# DESCRIPTION OF THE TASK
For the records that follow, please set down exactly the lines between the one holding "Task: Click Go to all issues button" and the one holding "Image resolution: width=999", inclusive, and only those.

--- INPUT MATERIAL ---

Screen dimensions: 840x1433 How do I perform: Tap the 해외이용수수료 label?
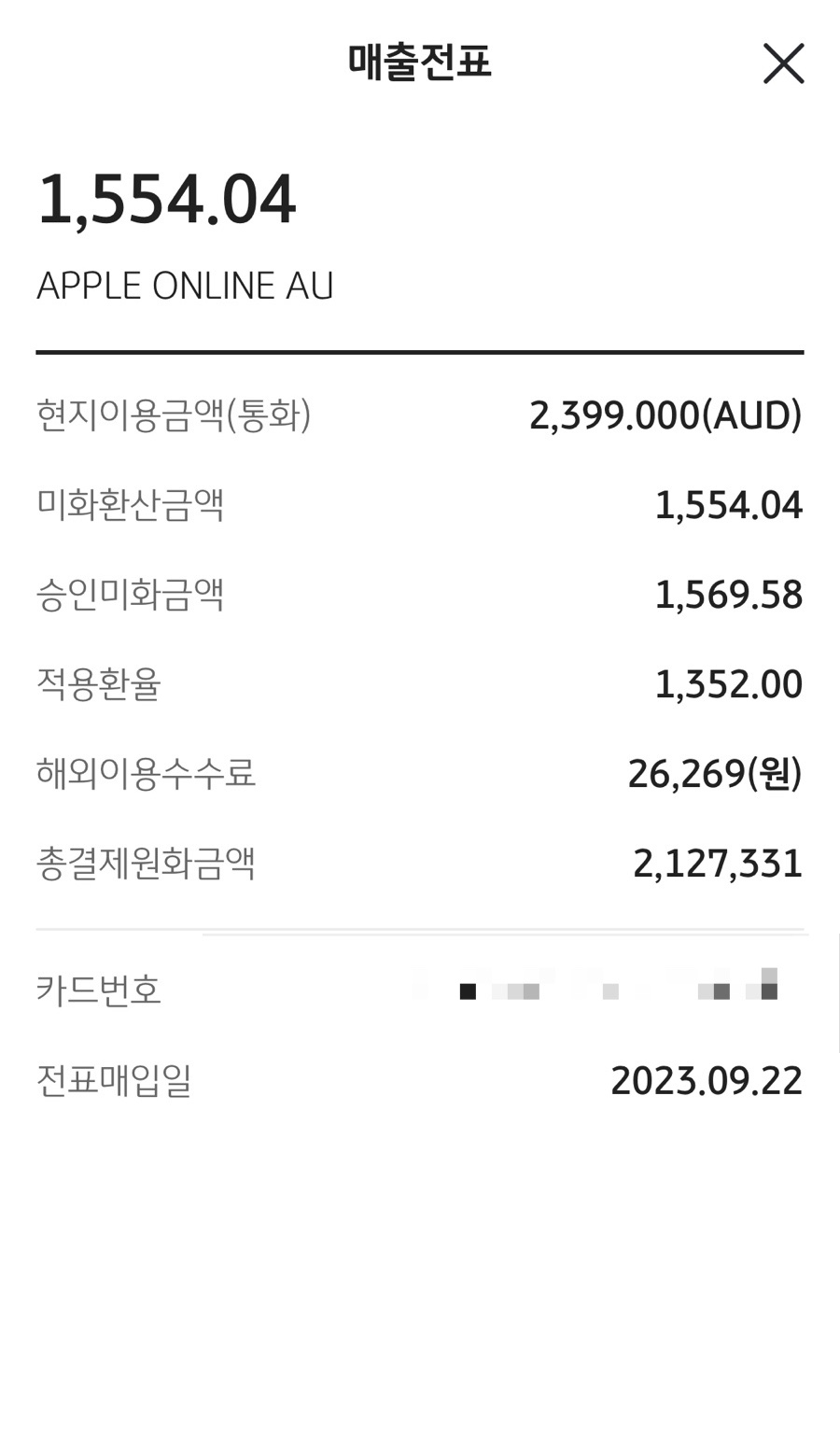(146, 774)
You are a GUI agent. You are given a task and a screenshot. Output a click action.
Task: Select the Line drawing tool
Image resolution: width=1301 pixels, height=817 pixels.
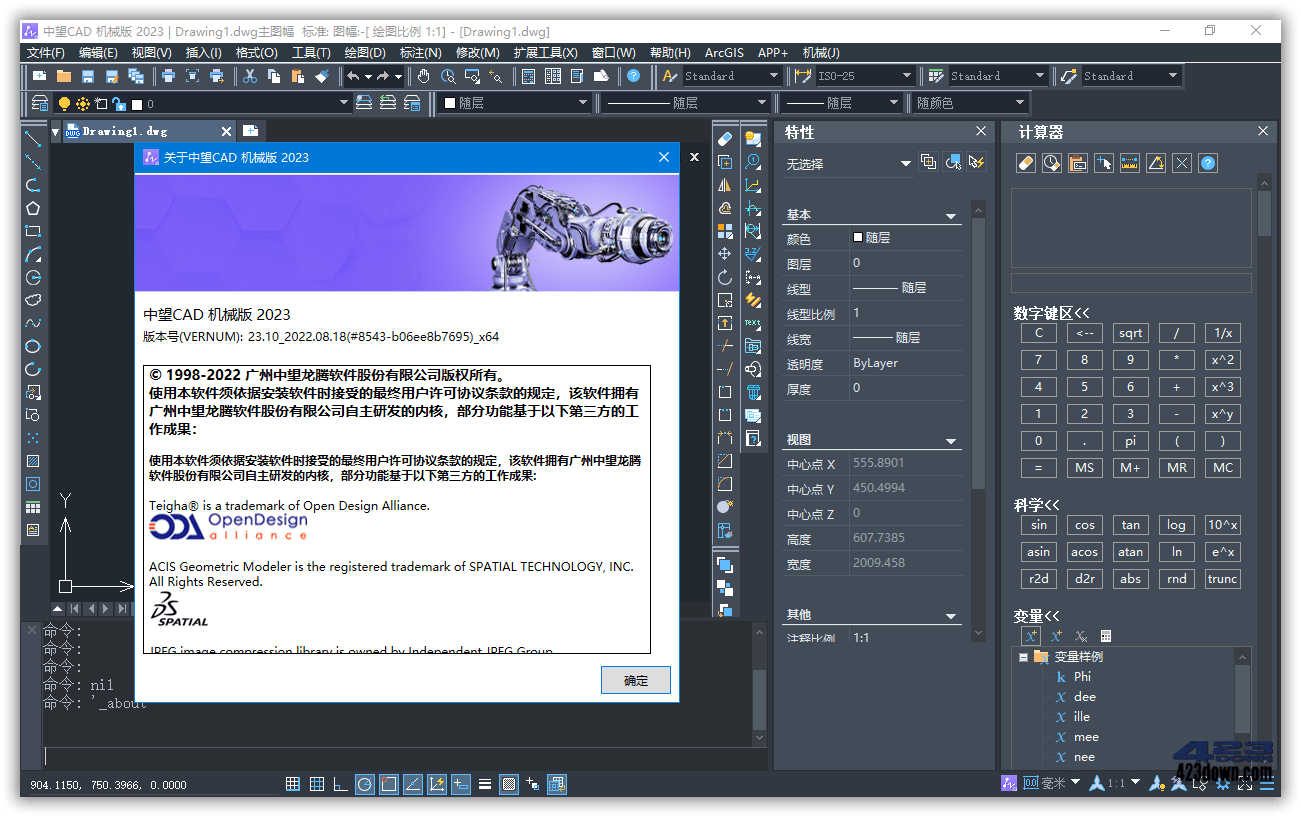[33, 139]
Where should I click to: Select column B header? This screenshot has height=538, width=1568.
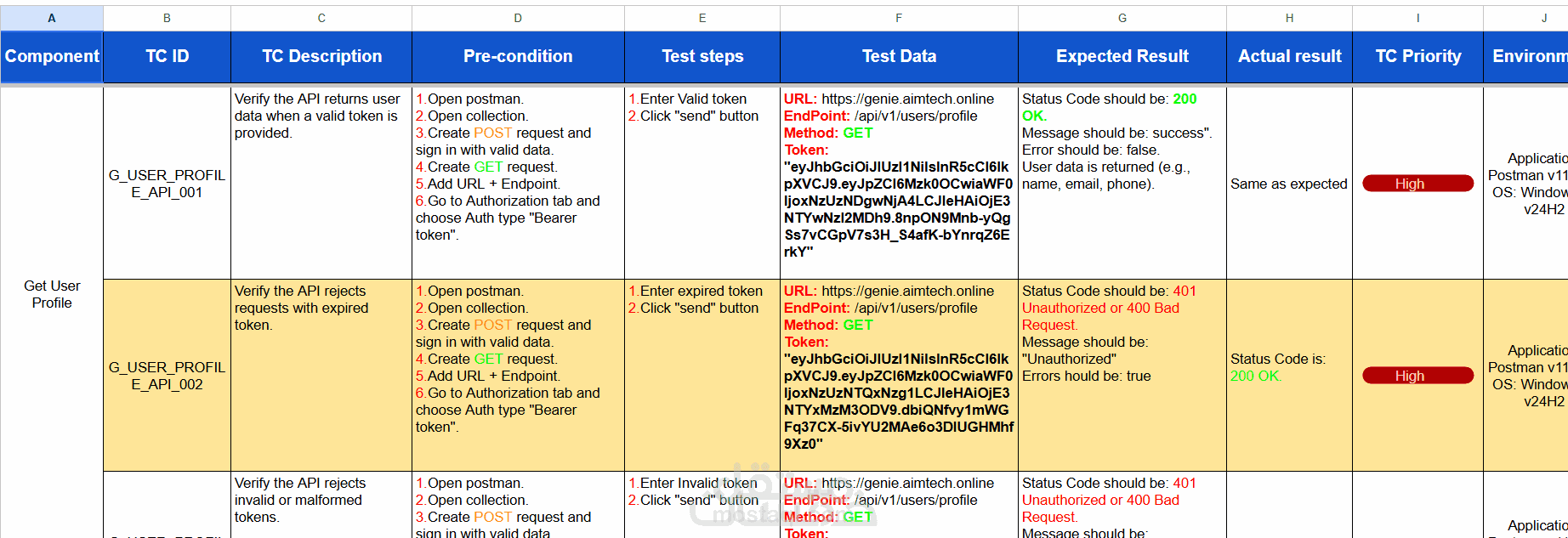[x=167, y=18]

---
--- INPUT MATERIAL ---

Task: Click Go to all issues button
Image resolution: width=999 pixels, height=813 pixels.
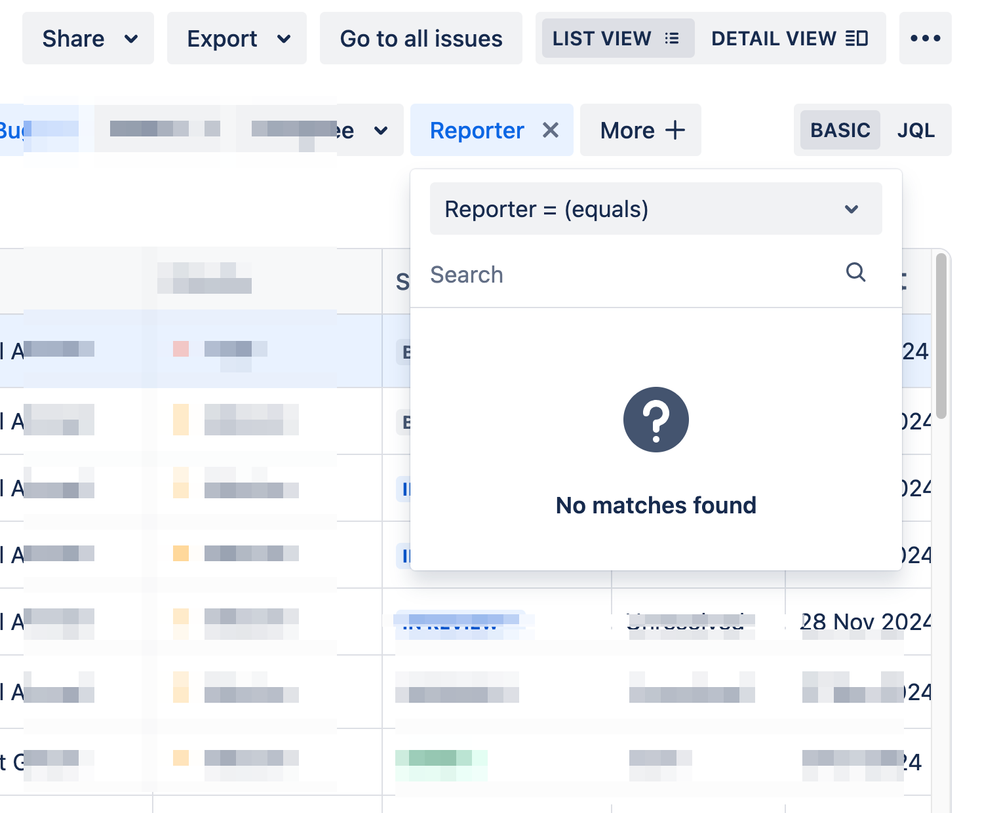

---

# WRITTEN RESPONSE
Task: Click Go to all issues button
Image resolution: width=999 pixels, height=813 pixels.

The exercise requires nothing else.